The year is only half over, and so far we’ve already seen a stream of new Internet worms and viruses – not to mention the ones that were created in 2003 that just won’t go away. Let’s look at recent Internet threats, and what the future of threat activity may hold.

The latest worms
2004 was ushered in with the introduction of the Bagle worm and its variants. This worm was different because it didn’t rely on the damaging payload to be transported in a file attachment – in this case, recipients need only preview or read the email message to become infected. Netsky.v took a page out of Bagle’s book by exploiting a vulnerability in Internet Explorer that was first disclosed, and the patch made available, in October 2003. But those using Outlook or Outlook Express that didn’t patch against those vulnerabilities would fall prey to Netsky. At last count, more than 28 variants of Netsky have been documented – second only to the Melissa virus, an early mass-mailing worm.

While investigators are still trying to track down the authors of these nasty worms and their variants, Netsky and Sasser continue to make their way into computers around the World. Microsoft’s offer of a reward leading to the identity of the Sasser writer appears to have worked this time – it didn’t work last year, when a bounty for the MSBlaster and SoBig authors was offered, yet produced no leads.

Sasser has many of the same features that Blaster, which struck in August 2003, had. Both are self-executing, meaning users do not need to receive an email message, open a file to be infected, or even be on their PC in order to become infected. Sasser scans the Internet for unprotected computers running a Microsoft OS. Blaster and Sasser are also similar because they exploited relatively new holes in Windows. The release of Sasser marks the shortest time yet – just 18 days – between the identification of a vulnerability and the beginning of an attack – more evidence of the shrinking vulnerability threat window (see below).

Now we have Dabber. Instead of relying on using an operating-system vulnerability to spread itself, Dabber might be the first worm that spreads specifically by targeting a flaw in another worm's code. W32.Dabber.A propagates by using a vulnerability within the Sasser worm to attack and infect systems.

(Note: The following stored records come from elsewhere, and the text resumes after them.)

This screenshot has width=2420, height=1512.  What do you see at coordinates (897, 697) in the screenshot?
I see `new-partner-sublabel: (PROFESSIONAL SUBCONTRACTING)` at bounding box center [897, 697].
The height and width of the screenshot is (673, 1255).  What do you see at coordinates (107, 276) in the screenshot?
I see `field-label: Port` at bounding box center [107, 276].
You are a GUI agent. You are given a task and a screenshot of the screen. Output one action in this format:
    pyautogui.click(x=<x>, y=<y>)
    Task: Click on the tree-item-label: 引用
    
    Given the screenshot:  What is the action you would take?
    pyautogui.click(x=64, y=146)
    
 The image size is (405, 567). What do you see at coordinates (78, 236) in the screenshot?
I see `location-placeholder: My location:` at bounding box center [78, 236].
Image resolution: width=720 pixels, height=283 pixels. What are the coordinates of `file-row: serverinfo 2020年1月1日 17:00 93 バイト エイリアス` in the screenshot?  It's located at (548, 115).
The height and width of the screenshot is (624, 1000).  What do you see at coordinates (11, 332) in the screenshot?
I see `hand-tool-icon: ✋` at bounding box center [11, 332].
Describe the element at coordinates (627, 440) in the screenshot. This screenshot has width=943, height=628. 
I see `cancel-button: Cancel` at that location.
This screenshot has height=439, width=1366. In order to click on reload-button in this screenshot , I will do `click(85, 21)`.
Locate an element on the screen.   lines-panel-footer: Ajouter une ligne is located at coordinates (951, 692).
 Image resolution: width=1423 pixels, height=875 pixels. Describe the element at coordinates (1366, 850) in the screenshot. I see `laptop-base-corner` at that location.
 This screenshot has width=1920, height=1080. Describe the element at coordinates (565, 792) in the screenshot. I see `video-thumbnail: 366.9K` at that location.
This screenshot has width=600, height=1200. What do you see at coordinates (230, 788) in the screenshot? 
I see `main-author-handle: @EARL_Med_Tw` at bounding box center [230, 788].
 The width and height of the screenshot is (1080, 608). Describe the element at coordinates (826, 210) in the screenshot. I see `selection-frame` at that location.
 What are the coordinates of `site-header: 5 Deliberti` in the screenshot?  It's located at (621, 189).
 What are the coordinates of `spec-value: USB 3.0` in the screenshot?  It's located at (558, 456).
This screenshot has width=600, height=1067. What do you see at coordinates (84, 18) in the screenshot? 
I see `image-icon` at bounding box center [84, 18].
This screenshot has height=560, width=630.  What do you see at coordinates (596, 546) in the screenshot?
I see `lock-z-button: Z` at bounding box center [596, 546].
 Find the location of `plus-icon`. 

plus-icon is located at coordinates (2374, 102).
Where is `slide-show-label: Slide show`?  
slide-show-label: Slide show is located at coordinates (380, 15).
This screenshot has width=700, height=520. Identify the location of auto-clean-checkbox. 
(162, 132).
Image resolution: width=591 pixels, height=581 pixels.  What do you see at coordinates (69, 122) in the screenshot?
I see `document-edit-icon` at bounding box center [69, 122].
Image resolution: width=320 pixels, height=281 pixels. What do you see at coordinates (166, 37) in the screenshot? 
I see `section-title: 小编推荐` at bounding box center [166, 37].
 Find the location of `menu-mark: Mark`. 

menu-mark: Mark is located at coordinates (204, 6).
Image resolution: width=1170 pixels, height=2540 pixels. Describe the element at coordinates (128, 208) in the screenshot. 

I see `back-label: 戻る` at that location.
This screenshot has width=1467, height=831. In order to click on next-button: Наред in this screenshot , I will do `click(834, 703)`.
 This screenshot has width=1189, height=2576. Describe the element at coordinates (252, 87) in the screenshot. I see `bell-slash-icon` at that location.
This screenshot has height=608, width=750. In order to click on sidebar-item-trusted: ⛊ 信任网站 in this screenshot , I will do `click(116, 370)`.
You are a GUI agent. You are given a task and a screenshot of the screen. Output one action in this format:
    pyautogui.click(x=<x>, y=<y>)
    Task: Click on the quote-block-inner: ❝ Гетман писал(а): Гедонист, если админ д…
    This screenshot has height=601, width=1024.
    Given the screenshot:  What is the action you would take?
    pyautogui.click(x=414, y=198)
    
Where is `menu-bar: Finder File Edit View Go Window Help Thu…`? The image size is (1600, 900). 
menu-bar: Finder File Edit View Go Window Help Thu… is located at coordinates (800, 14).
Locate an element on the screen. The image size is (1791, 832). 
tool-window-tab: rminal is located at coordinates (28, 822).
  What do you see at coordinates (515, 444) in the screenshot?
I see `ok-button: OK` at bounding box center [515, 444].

It is easy to observe that virus and worm writers are getting better at their malicious craft. We are seeing more and more variants of viruses and worms emerging, with the author making modifications and updates to the original, in order to bypass security measures or increase its reach; tweaking the code to spread via both email and file-sharing networks, for instance.

A glimpse into the future
It is hard to predict the future of Internet threats, but Symantec has a handle on the current threat landscape, and has special insight into what the future could hold. Every six months, Symantec releases the “Internet Security Threat Report,” a comprehensive review and analysis of Internet threat activity during the prior six months, including discussion about how threats are evolving. The most recent report observed the following:

• Blended threats continue to be a significant issue. Blended threats use multiple methods and techniques to spread. As a result, they can cause widespread damage very quickly. The overall volume of blended threat submissions in the top 10 viruses and worms increased by 59% in the last six months of 2003, with Blaster, Welchia, and Sobig.F leading the pack.
  
• Vulnerabilities are increasingly severe and more easily exploited. Symantec documented 2,636 new vulnerabilities in 2003, averaging seven per day. Of those vulnerabilities, 70% were easily exploited, due to the fact that no exploit was required or an exploit was readily available. (This is a 10% increase over 2002, when only 60% were easily exploitable.) These figures indicate that attackers can gain access to more critical systems more easily. Perhaps more worrisome: the period of time between the announcement of a vulnerability and the release of an associated exploit is shrinking (this time is known as the “vulnerability threat window”) – Sasser was evidence of this.
  
• One of the more successful worms of 2003 Blaster, targeted a vulnerability in core Windows components. These components are more widespread than the server software targeted by previous network-based worms, resulting in a much higher density of vulnerable systems, ultimately leading to more successful threats.
  
• “Zero-day” attacks are coming. Symantec believes that “zero-day” threats are imminent. A zero-day blended threat would exploit a vulnerability before the vulnerability is announced, and a patch made is made public.

Conclusion
While ripples of Sasser and its variants are still being felt, and stories about the arrest of its author are still making headlines, you can be sure there are plenty more people out there, trying to create the next Sasser. As virus writers continue to learn from the past, they will create increasingly elusive and nastier threats to the world’s networks and computers. Do your part to protect your little piece of cyberspace by being aware, employing layered security software, and keeping patches up to date.